Are Atheists More Intelligent than Theists?
It seems there is some strong evidence that the more intelligent a person is the less he/she believes in the existence of God. In a study done by the psychology department at the University of Edinburgh last year, Gary J. Lewis, Stuart J. Ritchie, and Timothy C. Bates looked at links between lower levels of intelligence and high levels of religiosity.
Their findings showed that intelligence was significantly and negatively associated with measures of religion, especially fundamentalism. What was demonstrated was that those with greater cognitive skills are able to form more open-minded (antiauthoritarian) attitudes than those with lesser cognitive abilities. In other words, greater intelligence leads to more open mindedness and individualism; resulting in an intellectual conflict with the arguments made by religious scripture and leaders. This is particularly true with fundamentalism’s literalistic interpretation of scripture.
In another study done three years ago, Average Intelligence Predicts Atheism Rates Across 137 Nations, by Richard Lynn, John Harvey, and Helmuth Nyborg, the authors reviewed evidence pointing to a negative relationship between intelligence and religious belief in the U.S. and Europe.
The factors included not only evidence pointing to a negative relationship between intelligence and religious belief; but also lower percentages of those who are extremely intelligent holding religious beliefs compared with the general population, a decline of religious belief with age among children and adolescents as their cognitive abilities increase, and the decline of religious belief during the course of the twentieth century as the intelligence of populations has increased.

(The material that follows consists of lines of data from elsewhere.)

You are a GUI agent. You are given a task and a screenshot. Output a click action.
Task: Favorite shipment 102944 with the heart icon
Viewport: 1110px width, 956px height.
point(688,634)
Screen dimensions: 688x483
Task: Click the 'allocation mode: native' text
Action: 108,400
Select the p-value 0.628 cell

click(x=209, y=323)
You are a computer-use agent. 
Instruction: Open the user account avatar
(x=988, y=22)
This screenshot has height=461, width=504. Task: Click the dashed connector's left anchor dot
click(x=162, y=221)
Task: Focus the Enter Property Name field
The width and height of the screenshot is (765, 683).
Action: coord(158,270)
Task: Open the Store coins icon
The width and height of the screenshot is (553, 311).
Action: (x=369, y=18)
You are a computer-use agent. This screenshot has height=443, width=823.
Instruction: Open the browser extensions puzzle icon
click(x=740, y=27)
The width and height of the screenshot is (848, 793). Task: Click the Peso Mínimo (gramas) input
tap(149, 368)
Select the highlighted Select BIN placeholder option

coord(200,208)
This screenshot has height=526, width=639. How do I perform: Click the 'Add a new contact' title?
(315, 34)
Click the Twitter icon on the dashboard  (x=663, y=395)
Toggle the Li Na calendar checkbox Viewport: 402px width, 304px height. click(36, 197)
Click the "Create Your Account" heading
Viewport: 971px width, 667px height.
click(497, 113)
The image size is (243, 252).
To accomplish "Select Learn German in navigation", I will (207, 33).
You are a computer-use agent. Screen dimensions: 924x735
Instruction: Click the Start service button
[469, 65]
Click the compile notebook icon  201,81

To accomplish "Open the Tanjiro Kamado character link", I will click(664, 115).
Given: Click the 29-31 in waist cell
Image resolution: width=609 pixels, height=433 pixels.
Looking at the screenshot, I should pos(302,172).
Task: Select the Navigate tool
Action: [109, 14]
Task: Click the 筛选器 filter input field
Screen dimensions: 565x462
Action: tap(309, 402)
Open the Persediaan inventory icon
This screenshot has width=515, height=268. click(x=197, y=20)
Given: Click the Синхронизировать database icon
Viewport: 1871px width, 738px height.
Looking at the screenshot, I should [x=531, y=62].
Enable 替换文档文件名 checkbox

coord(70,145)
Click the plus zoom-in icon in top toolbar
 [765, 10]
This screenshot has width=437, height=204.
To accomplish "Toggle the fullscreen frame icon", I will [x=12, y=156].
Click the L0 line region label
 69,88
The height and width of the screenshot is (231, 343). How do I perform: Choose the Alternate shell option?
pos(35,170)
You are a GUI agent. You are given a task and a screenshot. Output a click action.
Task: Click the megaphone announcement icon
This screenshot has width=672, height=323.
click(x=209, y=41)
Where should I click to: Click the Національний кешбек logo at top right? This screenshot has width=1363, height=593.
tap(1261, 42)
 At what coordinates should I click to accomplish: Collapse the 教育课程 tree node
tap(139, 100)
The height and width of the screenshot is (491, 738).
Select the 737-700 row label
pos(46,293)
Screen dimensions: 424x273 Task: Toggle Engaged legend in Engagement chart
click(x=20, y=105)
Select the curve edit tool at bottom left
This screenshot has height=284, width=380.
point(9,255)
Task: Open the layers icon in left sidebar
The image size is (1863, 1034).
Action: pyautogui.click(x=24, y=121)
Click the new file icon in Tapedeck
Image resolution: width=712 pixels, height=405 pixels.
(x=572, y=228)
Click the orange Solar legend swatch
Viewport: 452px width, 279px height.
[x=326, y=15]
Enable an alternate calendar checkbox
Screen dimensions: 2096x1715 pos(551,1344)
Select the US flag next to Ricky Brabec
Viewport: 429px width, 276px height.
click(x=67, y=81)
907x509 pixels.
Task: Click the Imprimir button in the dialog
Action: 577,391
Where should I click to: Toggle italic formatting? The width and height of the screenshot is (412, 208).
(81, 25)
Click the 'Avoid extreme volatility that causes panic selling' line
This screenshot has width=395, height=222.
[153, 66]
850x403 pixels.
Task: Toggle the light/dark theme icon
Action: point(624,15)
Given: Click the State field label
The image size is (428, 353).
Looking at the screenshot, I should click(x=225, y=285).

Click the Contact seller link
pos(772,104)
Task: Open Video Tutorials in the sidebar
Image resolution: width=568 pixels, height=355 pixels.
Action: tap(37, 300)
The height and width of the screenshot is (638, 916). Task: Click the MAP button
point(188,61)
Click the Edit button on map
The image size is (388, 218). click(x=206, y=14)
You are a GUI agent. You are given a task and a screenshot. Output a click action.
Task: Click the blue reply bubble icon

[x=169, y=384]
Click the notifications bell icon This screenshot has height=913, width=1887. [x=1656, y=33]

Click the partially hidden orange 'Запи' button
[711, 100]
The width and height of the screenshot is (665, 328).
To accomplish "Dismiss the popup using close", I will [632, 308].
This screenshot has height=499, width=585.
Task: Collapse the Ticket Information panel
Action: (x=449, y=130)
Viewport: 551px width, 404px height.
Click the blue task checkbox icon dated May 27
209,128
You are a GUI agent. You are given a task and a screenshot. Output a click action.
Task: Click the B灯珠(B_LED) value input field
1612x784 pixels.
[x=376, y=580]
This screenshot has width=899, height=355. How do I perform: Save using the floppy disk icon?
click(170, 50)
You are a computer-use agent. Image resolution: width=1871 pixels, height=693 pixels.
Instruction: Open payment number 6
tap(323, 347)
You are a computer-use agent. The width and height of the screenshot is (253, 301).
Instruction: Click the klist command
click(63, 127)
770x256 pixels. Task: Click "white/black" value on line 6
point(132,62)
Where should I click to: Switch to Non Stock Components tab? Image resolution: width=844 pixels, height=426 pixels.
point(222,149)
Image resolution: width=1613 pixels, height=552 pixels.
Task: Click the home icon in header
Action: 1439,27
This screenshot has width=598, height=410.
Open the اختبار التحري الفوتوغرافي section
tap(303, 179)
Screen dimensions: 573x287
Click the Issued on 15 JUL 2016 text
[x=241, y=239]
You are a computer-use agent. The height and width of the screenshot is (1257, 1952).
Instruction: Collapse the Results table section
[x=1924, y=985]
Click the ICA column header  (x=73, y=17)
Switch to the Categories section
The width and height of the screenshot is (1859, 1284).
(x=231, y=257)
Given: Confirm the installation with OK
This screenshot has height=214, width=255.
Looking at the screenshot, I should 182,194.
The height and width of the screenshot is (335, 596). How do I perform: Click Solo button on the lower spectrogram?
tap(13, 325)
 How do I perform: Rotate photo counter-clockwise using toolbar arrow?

The authors mention 38 other studies that found a negative correlation between intelligence and religious belief; and a study in the Netherlands that reported agnostics scored 4 IQ points higher than believers. In another study it was demonstrated that those who responded to “not religious at all” had the highest IQ.
In the 1990s, a study of members of the American National Academy of Sciences reported that seven percent believed in the existence of God, as compared with approximately ninety percent found in the general population. In Britain, it was found that 3.3 percent of Fellow of the Royal Society believed in the existence of God, while 78.8 percent did not believe.
It seems clear from these studies that intelligence/cognitive abilities determine one’s acceptance of religious mythology.